Алексей постоял, поозирался, будто придумывая себе дело. Не придумал, махнул рукой:
– Пойду. Мало ли что они там… Возьмут, дерна накидают в мешки…
Ткачук покивал. Да, нужно наблюдать. Нужно. Но сам больше не мог.
Сидел на продавленном, изуродованном диване, прикрыв глаза. Не то чтобы хотелось спать или так, с закрытыми глазами, было легче. Но больно было видеть окружающее. То место, где прожил три с лишним десятилетия. То место и не то – ничего, что было дорого, чему отдал столько сил, не осталось. Черные язвы вместо построек, которые еще недавно составляли село под названием Пылёво…
Чтоб отвязаться от этих мыслей, Ткачук поднялся, побрел было. Сам не решил, куда, но понимал – надо чем-то себя отвлечь.
Сделал несколько шагов, и в груди опять остро и на этот раз особенно глубоко ширнуло, разом лишило подкопленных сил.
Остановился, замер… Игла ушла из сердца постепенно и не до конца. Жало осталось. Как заноза в коже, на самой границе с мясом. Любое движение – и на долю миллиметра углубляется, скребет жилочку нерва… Так и сейчас.

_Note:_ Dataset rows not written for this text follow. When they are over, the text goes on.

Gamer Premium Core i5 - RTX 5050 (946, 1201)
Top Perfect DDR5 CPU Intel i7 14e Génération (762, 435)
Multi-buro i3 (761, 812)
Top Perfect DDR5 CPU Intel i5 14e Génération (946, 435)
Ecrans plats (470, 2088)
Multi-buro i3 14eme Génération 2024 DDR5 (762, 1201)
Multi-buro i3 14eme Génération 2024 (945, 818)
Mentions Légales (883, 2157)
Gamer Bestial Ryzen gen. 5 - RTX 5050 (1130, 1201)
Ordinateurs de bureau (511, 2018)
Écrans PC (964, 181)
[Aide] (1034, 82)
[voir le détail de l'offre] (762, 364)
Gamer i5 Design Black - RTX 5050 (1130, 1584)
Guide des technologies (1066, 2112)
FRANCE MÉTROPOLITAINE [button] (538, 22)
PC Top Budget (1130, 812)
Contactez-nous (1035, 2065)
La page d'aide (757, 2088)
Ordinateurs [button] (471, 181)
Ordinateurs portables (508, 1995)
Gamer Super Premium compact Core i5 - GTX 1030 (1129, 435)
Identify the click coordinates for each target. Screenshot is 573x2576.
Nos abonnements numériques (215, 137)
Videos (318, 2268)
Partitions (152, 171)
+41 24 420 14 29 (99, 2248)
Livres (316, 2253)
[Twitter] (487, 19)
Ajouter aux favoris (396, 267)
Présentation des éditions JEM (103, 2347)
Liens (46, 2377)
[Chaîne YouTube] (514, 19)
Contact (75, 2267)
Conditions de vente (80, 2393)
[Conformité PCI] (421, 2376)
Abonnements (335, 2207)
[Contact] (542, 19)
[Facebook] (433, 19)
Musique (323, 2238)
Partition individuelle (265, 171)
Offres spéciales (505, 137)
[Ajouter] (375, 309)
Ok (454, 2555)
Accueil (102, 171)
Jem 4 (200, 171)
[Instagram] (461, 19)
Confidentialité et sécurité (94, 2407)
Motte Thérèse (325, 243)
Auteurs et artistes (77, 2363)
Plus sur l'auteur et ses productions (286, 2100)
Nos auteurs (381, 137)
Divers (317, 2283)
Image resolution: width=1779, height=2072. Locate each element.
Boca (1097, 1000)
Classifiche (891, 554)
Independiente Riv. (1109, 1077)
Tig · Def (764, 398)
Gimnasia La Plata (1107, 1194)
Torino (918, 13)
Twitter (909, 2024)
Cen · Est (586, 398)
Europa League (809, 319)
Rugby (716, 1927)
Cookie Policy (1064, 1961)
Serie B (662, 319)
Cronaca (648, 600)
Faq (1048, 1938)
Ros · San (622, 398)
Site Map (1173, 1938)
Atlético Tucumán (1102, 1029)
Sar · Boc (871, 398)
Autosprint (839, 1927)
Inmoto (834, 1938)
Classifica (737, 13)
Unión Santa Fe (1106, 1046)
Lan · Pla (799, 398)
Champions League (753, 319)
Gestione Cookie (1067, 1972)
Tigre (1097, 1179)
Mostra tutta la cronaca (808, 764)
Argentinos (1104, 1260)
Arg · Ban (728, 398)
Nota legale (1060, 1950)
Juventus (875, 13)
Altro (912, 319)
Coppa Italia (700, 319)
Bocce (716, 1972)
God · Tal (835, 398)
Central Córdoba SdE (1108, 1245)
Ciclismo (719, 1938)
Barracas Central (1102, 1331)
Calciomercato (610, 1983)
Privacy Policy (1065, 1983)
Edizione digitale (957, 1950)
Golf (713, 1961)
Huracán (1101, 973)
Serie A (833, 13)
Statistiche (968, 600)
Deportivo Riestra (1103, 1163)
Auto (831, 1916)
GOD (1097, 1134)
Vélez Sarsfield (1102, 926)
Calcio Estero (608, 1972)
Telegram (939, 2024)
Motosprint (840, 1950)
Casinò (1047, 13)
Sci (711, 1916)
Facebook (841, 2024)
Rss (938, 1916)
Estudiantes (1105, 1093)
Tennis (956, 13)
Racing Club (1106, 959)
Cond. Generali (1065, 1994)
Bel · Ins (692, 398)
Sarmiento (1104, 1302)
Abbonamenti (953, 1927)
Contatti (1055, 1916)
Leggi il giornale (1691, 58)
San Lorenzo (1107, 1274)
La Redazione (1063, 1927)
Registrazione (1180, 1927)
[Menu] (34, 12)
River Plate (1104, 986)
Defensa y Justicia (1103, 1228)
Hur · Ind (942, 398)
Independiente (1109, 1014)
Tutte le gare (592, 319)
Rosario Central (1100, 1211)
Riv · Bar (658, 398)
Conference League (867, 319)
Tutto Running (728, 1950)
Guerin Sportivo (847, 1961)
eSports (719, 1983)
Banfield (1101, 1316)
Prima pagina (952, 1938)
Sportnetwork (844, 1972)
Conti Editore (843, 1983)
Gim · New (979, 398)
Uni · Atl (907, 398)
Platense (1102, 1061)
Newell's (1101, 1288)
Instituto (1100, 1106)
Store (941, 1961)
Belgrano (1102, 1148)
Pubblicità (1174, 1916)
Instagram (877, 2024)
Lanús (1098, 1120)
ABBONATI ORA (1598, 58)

Достал бутылёк с нитроглицерином, выудил таблетку, зажал в ладони. Если что, в последний момент, может, успеет сунуть в рот, раскрошить зубами.
Осторожно вернулся к дивану. Долго усаживался. Сел криво, завалившись на левый бок. Так колотьё было слабее…
Сколько видел бессильных стариков и инвалидов, которым и рукой двинуть трудно. Торчали они целыми днями на лавках, глядели на мир с бесконечной, непереносимой тоской и завистью к тем, кто шевелится легко, свободно… Алексей Михайлович, проходя мимо, сочувствовал, жалел в душе, но никогда всерьез не задумывался, каково им переживать каждую минуту немощи. Сочувствовал как-то мельком, мимоходом, иногда представлял всю их жизнь целиком, а минуту – минуту за минутой – нет. И вот сам сейчас переживал, с невероятным усилием ставшего немощным тела, парализованного болью и страхом мозга, преодолевал каждую минуту.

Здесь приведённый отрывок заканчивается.